──────── LISTING ────────
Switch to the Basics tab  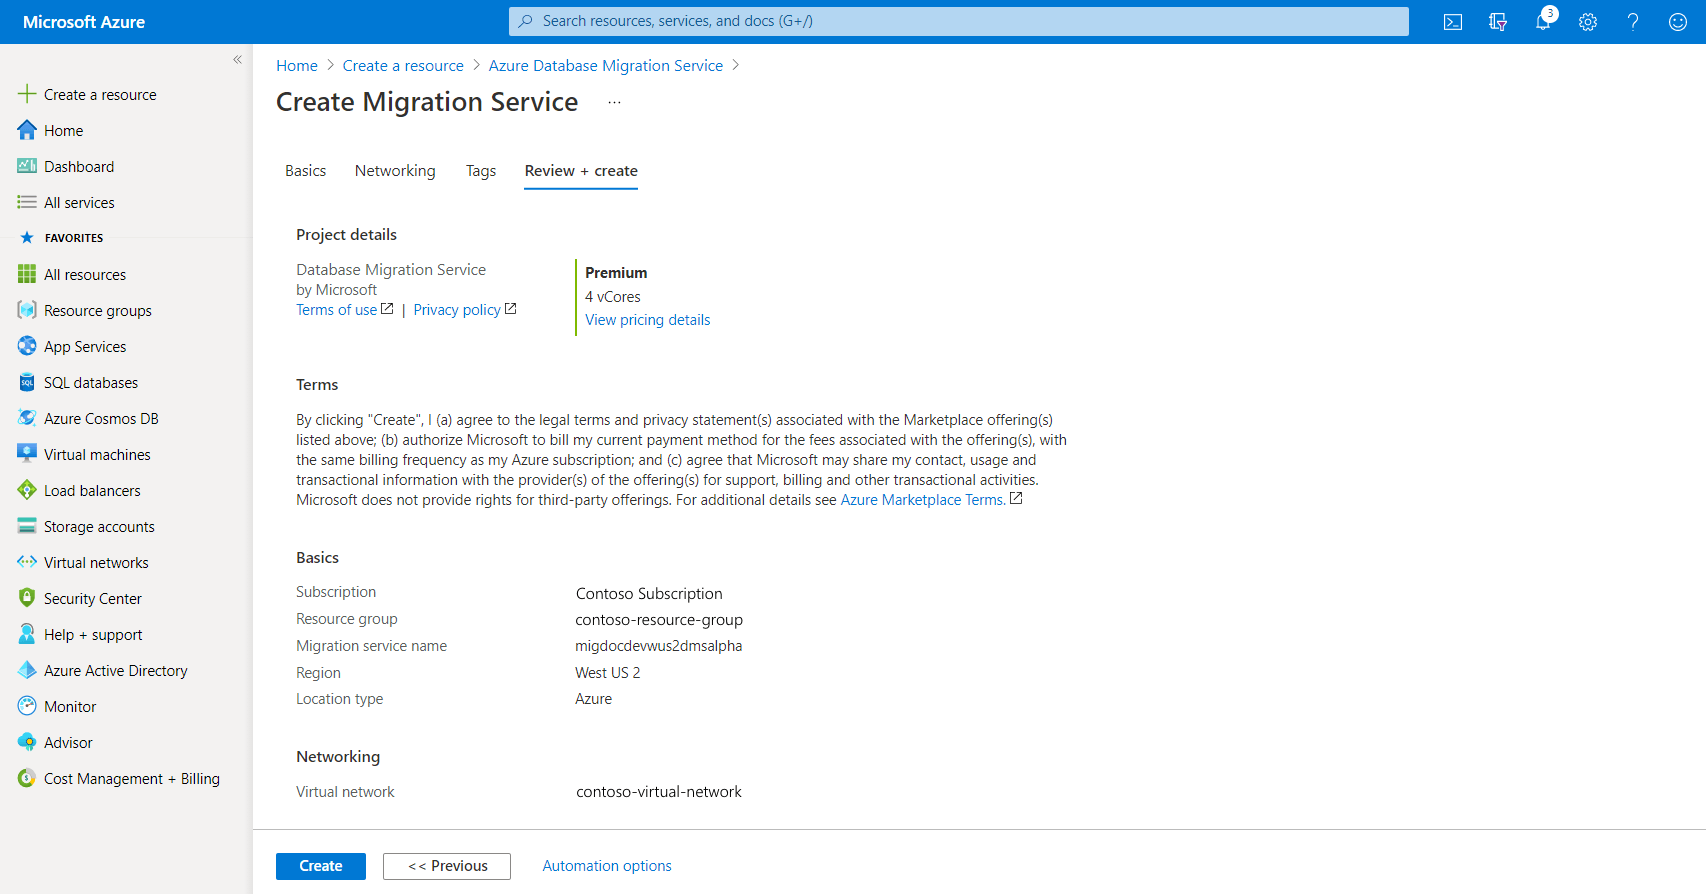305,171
────────
──────── LISTING ────────
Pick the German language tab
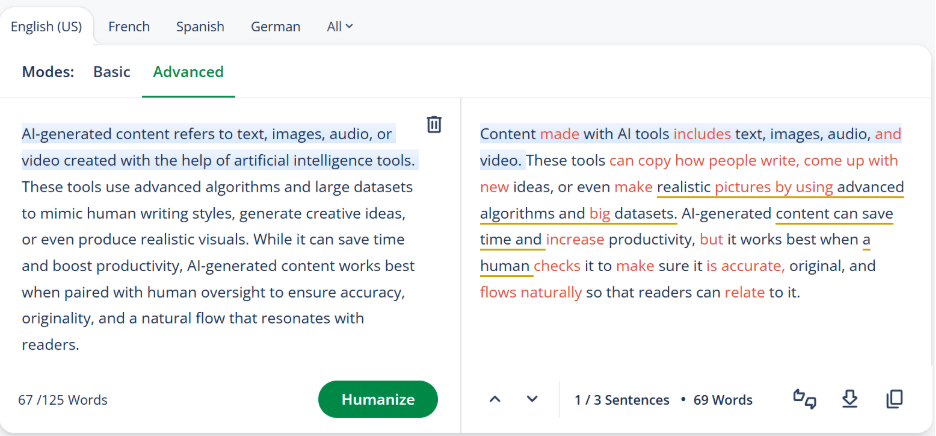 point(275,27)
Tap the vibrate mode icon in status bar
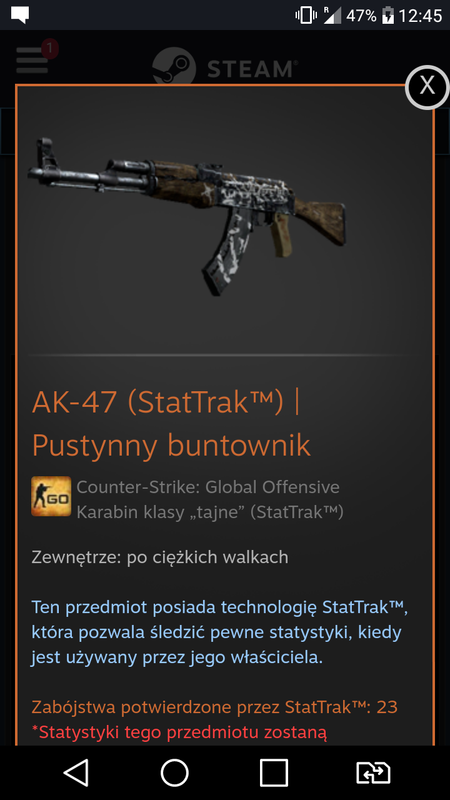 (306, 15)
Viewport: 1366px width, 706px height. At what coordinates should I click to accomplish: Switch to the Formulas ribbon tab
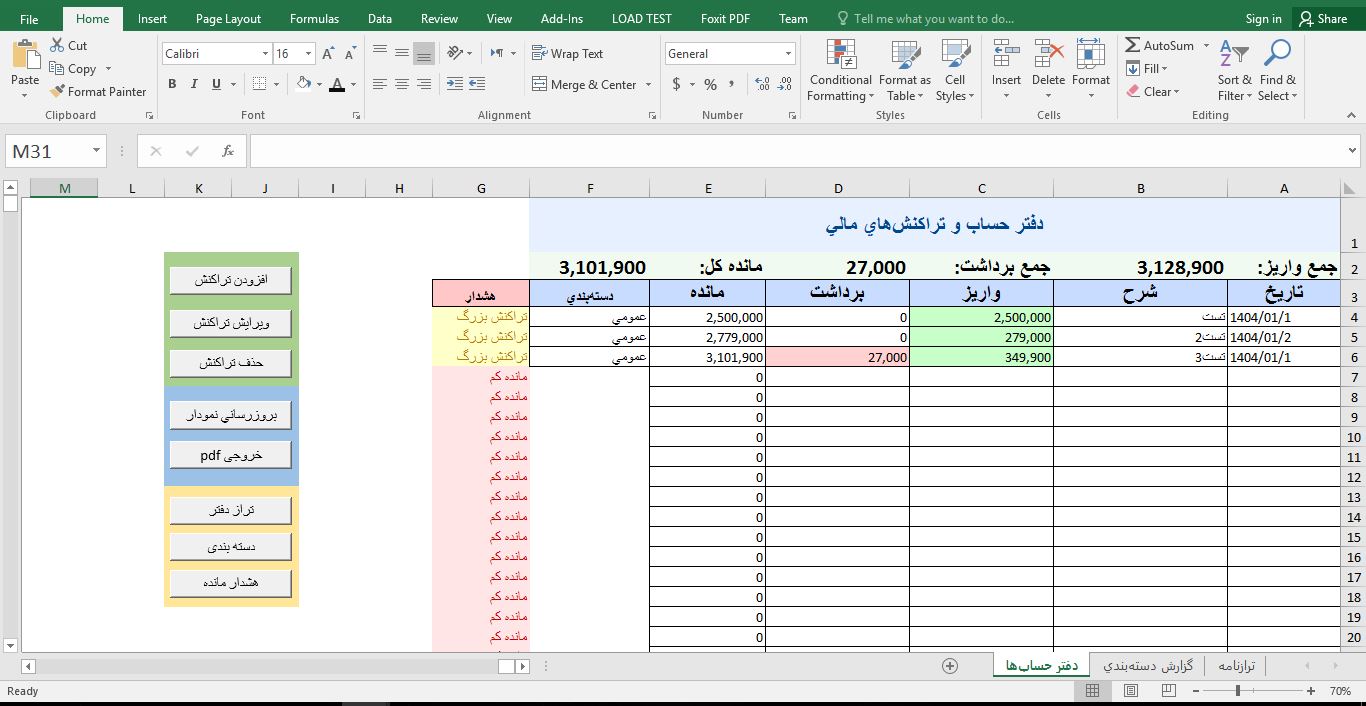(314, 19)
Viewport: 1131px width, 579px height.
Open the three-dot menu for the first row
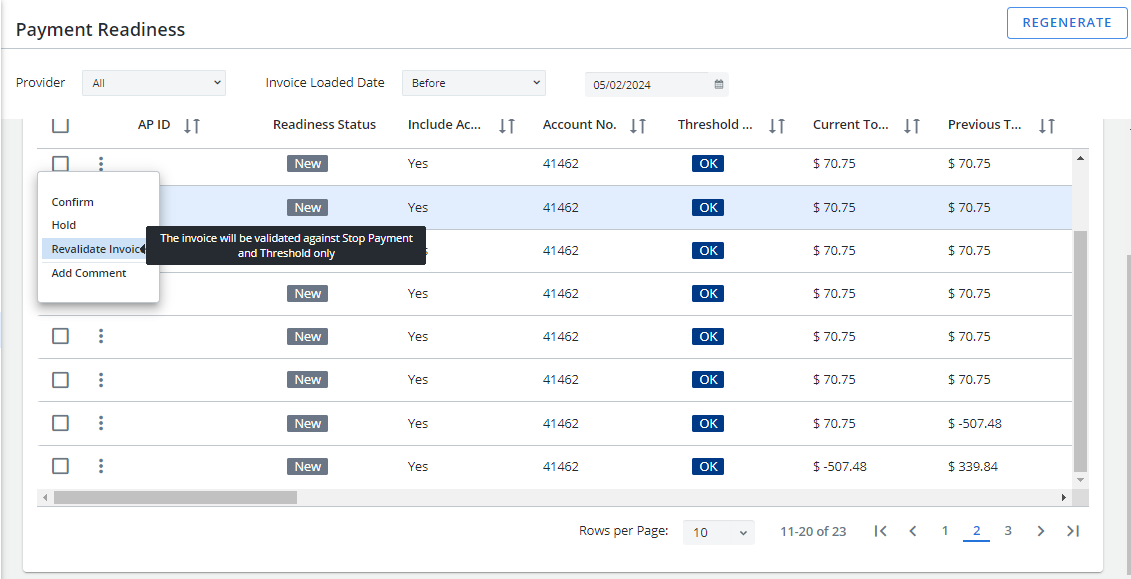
────────
### INSTRUCTIONS TO FOLLOW
Can you render the lines above as a JSON list of strings, one string per line and no blank lines, starting with the line containing "Tap the vibrate mode icon in status bar" and going on through the line containing "Open the three-dot menu for the first row"? Leave the pictures out.

### EXERCISE RESPONSE
[
  "Tap the vibrate mode icon in status bar",
  " (306, 15)",
  "Viewport: 1366px width, 706px height. At what coordinates should I click to accomplish: Switch to the Formulas ribbon tab",
  "(314, 19)",
  "Viewport: 1131px width, 579px height.",
  "Open the three-dot menu for the first row"
]